In 2020, a small group of infantry Marines crowdsourced an unofficial standard operating procedure for camouflaging small units from drone surveillance, underscoring the ad-hoc nature of efforts to account for this threat.
By contrast, the new 1st Marine Division handbook standardizes employment of various drones down to a common vocabulary.
Drone holding areas “are named after women and [battle positions] are named after animals (beginning with snakes), [loitering areas] are given the names of cigarettes and [task positions] are named after insects,” the manual states.
In addition, “hot walls” and “pizza slices” describe drone operating areas for hasty airspace deconfliction.
Charts and schematics show sample drone strikes in various personnel and equipment configurations. Tables break down specifications of the Corps’ most widely fielded small UAS. A sample strike brief provides a precise template for communications around drone operations.
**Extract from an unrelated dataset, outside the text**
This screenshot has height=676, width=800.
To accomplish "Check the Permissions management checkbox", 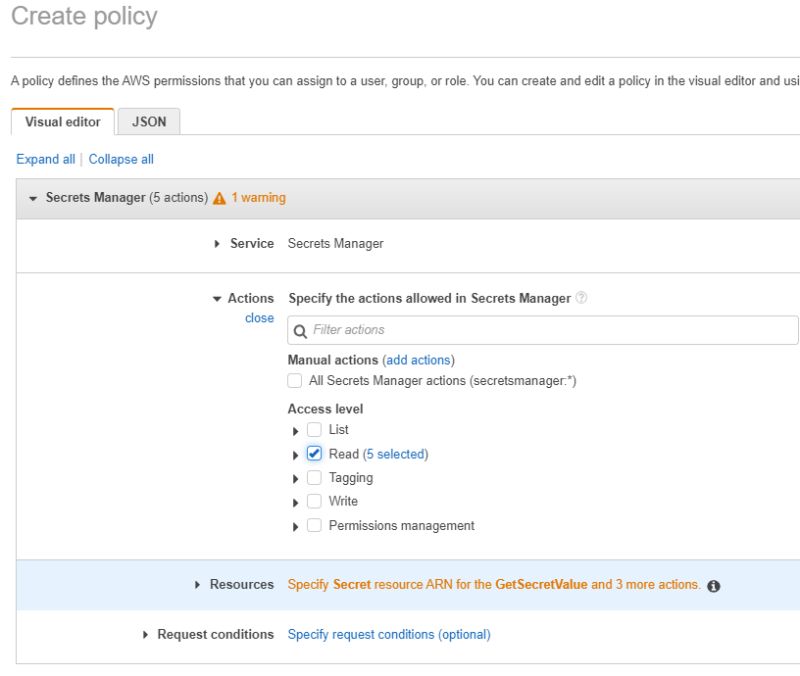I will (315, 526).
And a multi-page section on camouflage and evasion provides formal guidance on everything from hiding heat signatures to using vegetation to blend visually with the environment.
Drone employment as a team effort is emphasized throughout the book.
“In all cases, the operator of any one aerial system is unlikely to accomplish the unit’s mission by him/herself; instead, the operator performs tasks as part of a sUAS-equipped team whose other members may variously perform roles related to communications, targeting, mobility, protection, fires, maneuver/exploitation, and others,” the guide reads.
“For this reason, this handbook refers to sUAS teams as the basic unit of employment for these systems, even when the unit operating them (for example, a rifle squad or an artillery battery headquarters) may not have sUAS employment as its primary purpose.”
The handbook concludes with a list of chapters and sections the book is still missing, including weaponeering considerations for employing drones carrying munitions and a full chapter on tactics, techniques and procedures for one-way attack drones.
“Make no mistake, we are in a very tight race with our adversaries to master the possibilities of small aerial drones,” the authors write. “Consider this handbook a baton—now take it, and run with it!”

While 1st Marine Division did not make anyone available to talk about the handbook by press time, Samuel Bendett, an adviser focusing on Russian military technology and capabilities including drones, called the book’s publication evidence of a “psychological shift” about the realities of the drone threat and the need to employ small UAS skillfully.
The handbook itself acknowledges lessons in drone use absorbed from the ongoing Russia-Ukraine war, where both sides have employed UAS to great effect.
While Bendett acknowledged that the next U.S. fight might not resemble the conflict in Ukraine, he maintained that the echoes of that war “will be heard in every conflict going forward,” adding that China was paying close attention and already training its military in drone warfare.
“It’s not just an abstract notion that there are adversary drones somewhere and we have to defend against them,” Bendett said. “It’s the fact that it’s right there, just around the bend, just just beyond the next building, just beyond the next tree. It’s there just two or three klicks away, and it’s observing and flying at you, and you won’t be able to react in time if you’re not prepared for it.”
Another helpful shift evidenced in the document, he said, was in viewing UAS not as small aircraft, but as weapons.
“These are not aircraft,” he said. “These are cheaper, attritable tactical systems that should be available to every military formation, based on what they’re doing and based on how they’re fighting.”